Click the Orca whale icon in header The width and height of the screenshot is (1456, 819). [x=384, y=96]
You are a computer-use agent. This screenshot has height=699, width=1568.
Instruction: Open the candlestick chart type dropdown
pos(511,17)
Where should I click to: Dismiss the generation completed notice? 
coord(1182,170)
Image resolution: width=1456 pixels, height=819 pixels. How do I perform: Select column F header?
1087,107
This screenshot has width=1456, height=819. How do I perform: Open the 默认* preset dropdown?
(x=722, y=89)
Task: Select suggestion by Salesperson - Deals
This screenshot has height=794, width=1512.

BRIEF: Reproduce the entire listing so that it matches the original in every line.

ANSWER:
Click the Orca whale icon in header The width and height of the screenshot is (1456, 819). [x=384, y=96]
You are a computer-use agent. This screenshot has height=699, width=1568.
Instruction: Open the candlestick chart type dropdown
pos(511,17)
Where should I click to: Dismiss the generation completed notice? 
coord(1182,170)
Image resolution: width=1456 pixels, height=819 pixels. How do I perform: Select column F header?
1087,107
This screenshot has width=1456, height=819. How do I perform: Open the 默认* preset dropdown?
(x=722, y=89)
Task: Select suggestion by Salesperson - Deals
This screenshot has height=794, width=1512.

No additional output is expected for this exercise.